Revers de la médaille, cette institutionnalisation et cette vision monolithique façonnent injustement une image excessivement cérébrale, théorique et hermétique de sa peinture. Or, de la grandeur à la froideur, il n’y a parfois qu’un pas. Progressivement, son œuvre est cataloguée inaccessible, sévère, ennuyeuse et peinant à susciter de l’émotion. Cette distance avec son art n’est pas nouvelle : il y a un siècle, Jean-Louis Vaudoyer se désolait déjà de cette révérence compassée et critiquait le tropisme des historiens à consacrer un grand homme tellement révéré qu’il en était « pétrifié dans un classicisme presque inhumain ». Au cours du XXe siècle, cette tendance s’est encore accentuée, portée par l’engouement anticlassique de notre temps. Notre époque et la propension au culte de la personnalité des artistes favorisent en effet les créateurs jugés, souvent à tort, rebelles. Les forts caractères (Rembrandt) ou les génies prétendument maudits (Caravage) aiguisent davantage l’appétit de nos congénères que la carrière exemplaire de Poussin, figé dans la statue de commandeur que l’on révère mais que l’on n’aime pas vraiment. Évidemment, si l’artiste ne suscite plus le même engouement que par le passé, c’est à la fois une question de mode, de sensibilité esthétique, mais aussi à cause de la perte de références intellectuelles et culturelles qui étaient hier le socle commun de connaissances des amateurs d’art. Difficile de s’enthousiasmer pour un artiste exigeant, dont l’œuvre nécessite une grande culture visuelle et livresque pour être appréciée à sa juste valeur, quand on ne possède plus les clés de lecture. « Une exposition Poussin, c’est un pari en termes de fréquentation », confirme Ludmila Virassamynaïken, conservatrice en chef du patrimoine au Musée des beaux-arts de Lyon, commissaire de « Poussin et l’amour », à partir du 26 novembre 2022. « Ce n’est pas gagné, ne serait-ce que parce que tout le monde ne connaît pas Poussin. »

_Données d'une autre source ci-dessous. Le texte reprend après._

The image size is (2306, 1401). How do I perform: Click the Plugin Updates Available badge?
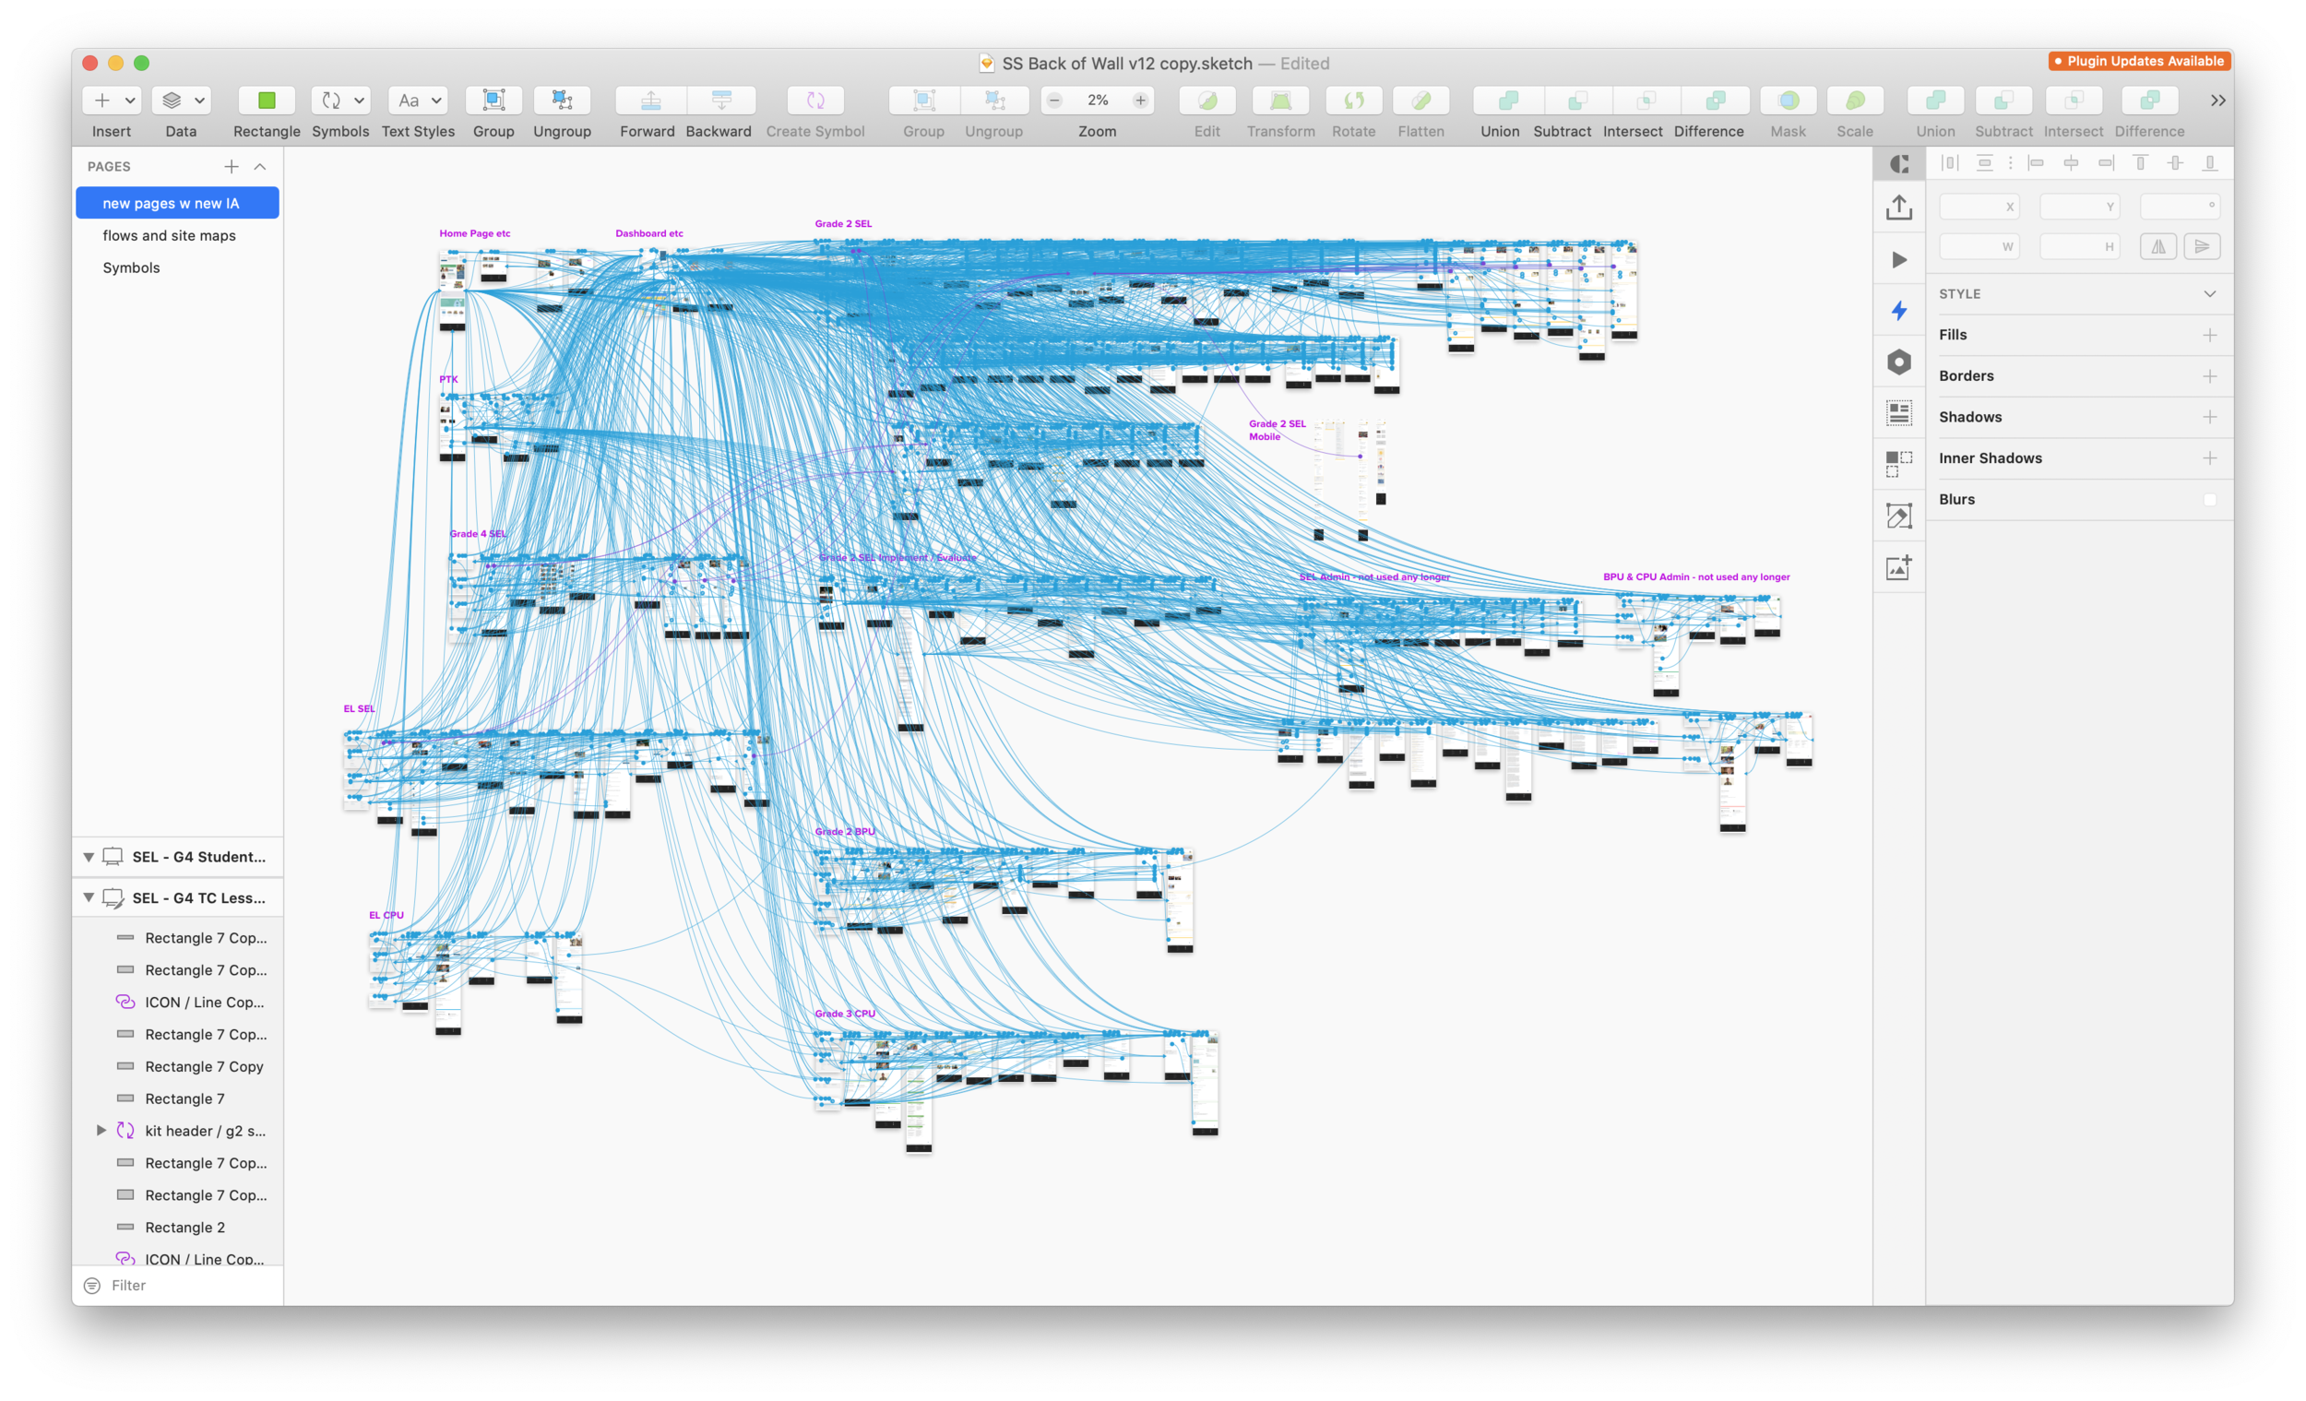[2138, 61]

Si sa peinture ultra-référencée ne parle pas au grand public, elle laisse aussi insensibles certains spécialistes qui ont pourtant tous les codes pour la comprendre. « Il y a des historiens de l’art, y compris des dix-septièmistes, qui estiment que Poussin n’est ni un bon dessinateur ni un bon peintre, confirme la conservatrice. Pourtant, ces mêmes personnes reconnaissent que c’est un grand artiste de par ses capacités d’invention, de composition et d’expression des affetti. Ses détracteurs trouvent que sa peinture n’exerce pas de séduction, ils ne ressentent pas le plaisir de peindre ; son traitement pictural leur paraît sec. » Le grand peintre ne serait donc pas, pour certains, un bon peintre. Ce jugement que l’on entend fréquemment, mais rarement publiquement, s’explique en partie par le contenu savant des tableaux, mais aussi par leur apparence hélas parfois terne.

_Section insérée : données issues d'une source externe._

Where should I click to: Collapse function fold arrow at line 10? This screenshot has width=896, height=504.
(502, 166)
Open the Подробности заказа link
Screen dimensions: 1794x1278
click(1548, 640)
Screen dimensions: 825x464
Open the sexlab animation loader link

On le sait, on n’ose plus vraiment toucher aux chefs-d’œuvre et nombre de tableaux sont ainsi usés, recouverts de vernis très oxydés qui nuisent à l’appréciation de sa peinture. De fait, certaines œuvres majeures sont aujourd’hui très sombres. Chaque restauration est ainsi une vraie redécouverte, où l’on retrouve une manière gourmande de peindre, une onctuosité, une puissance chromatique et un traitement sensuel insoupçonné. La récente restauration de L’Inspiration du poète a ainsi dévoilé un tout autre tableau, lumineux et éminemment charnel. Cette intervention a en effet mis en lumière des audaces oubliées, car dissimulées sous des repeints de pudeur très anciens cachant là un sein opulent, là un ventre concupiscent.

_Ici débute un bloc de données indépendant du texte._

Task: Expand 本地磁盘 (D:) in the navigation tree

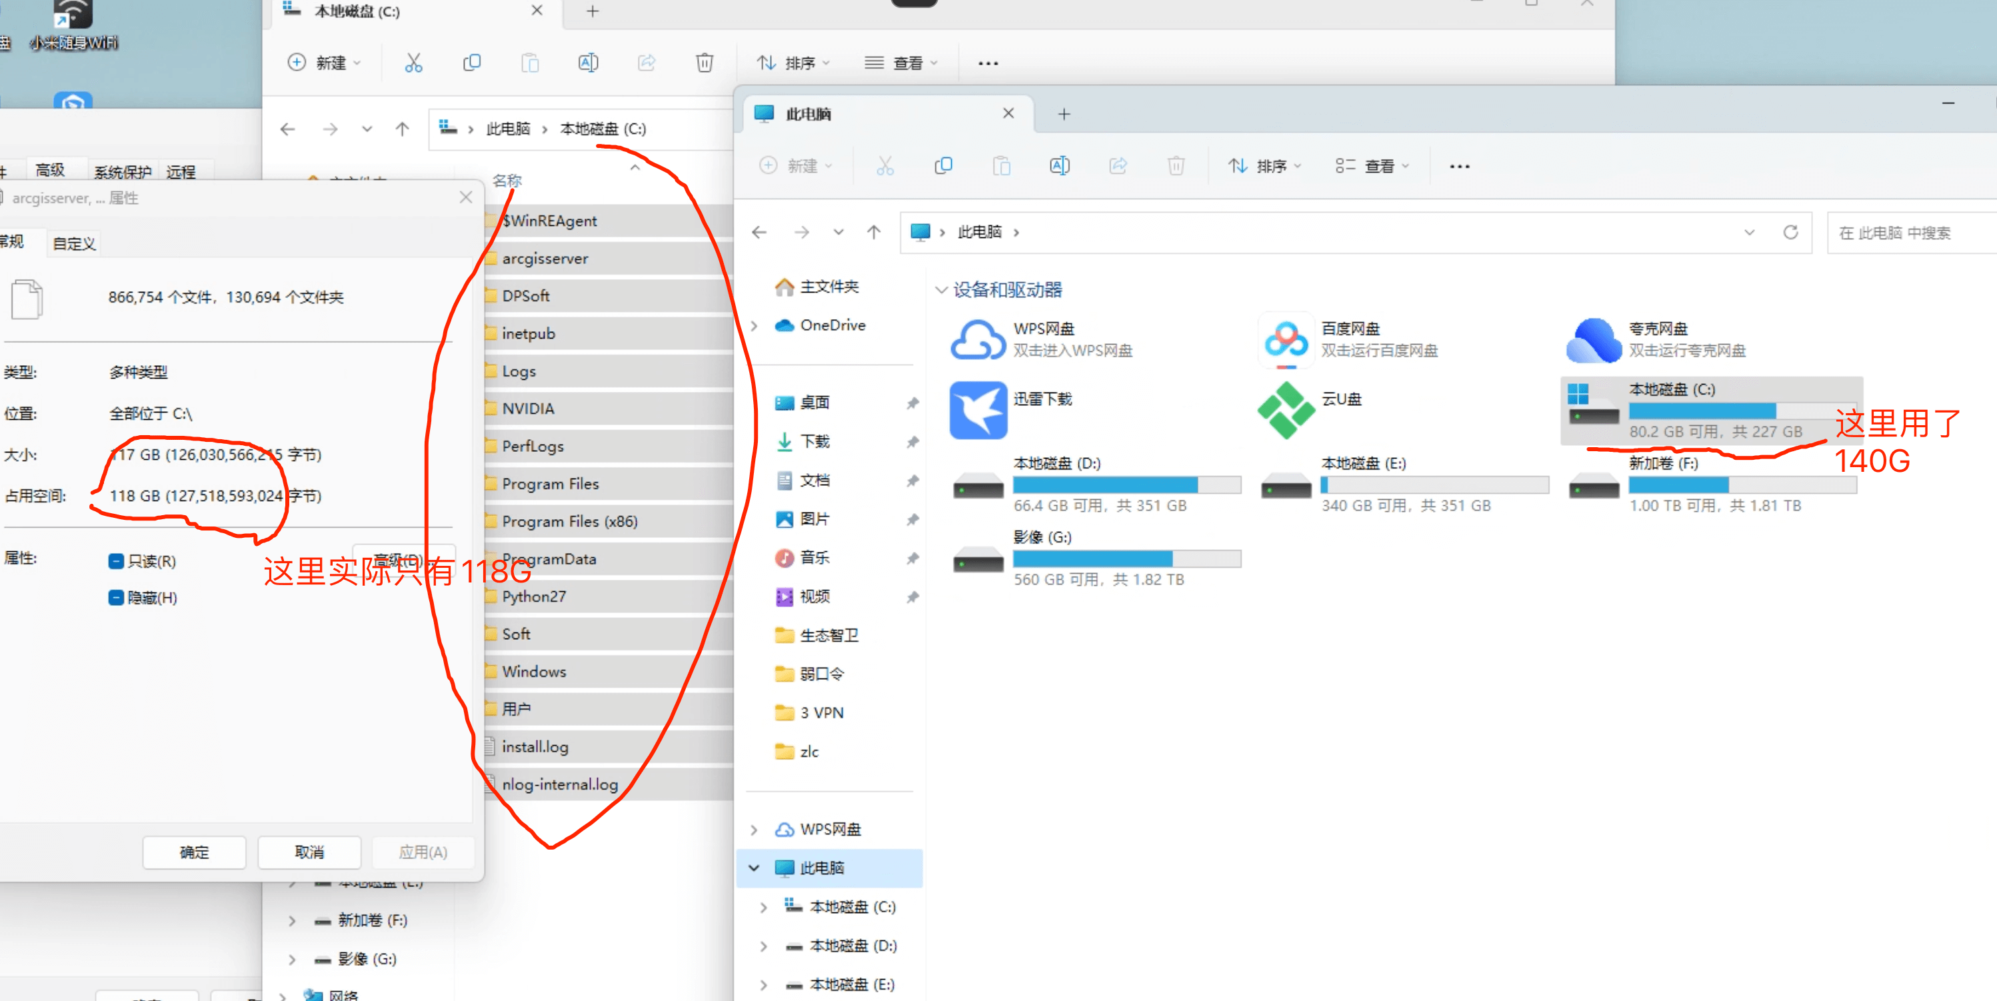Action: click(x=764, y=946)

De fait, la réputation austère de Poussin est en partie une construction historiographique. S’il a réalisé quantité de tableaux méditatifs et philosophiques, il ne s’est pas cantonné à ce registre sérieux et a commis quantité de peintures légères, érotiques et même provocantes. Trop provocantes même au regard de certains exégètes qui les ont purement et simplement écartées de son corpus. De nombreux tableaux ont ainsi été désattribués par les meilleurs experts de Poussin, qui les jugeaient vulgaires et même pornographiques. Cette vision tronquée et biaisée de son œuvre, dont on commence tout juste à sortir, remonte très tôt, car, dès le XVIIe siècle, des tableaux licencieux sont amendés, voire vandalisés. Le grand amateur d’art Loménie de Brienne raconte ainsi, sans sourciller, avoir découpé un tableau de Vénus contrevenant aux bonnes mœurs. Tandis que d’importantes lacunes observées sur le fessier de voluptueuses beautés témoignent encore du traitement infligé à ces tableaux de Poussin jugés indignes. Gageons que l’heure est enfin venue d’admirer Poussin sans filtre ni préjugé !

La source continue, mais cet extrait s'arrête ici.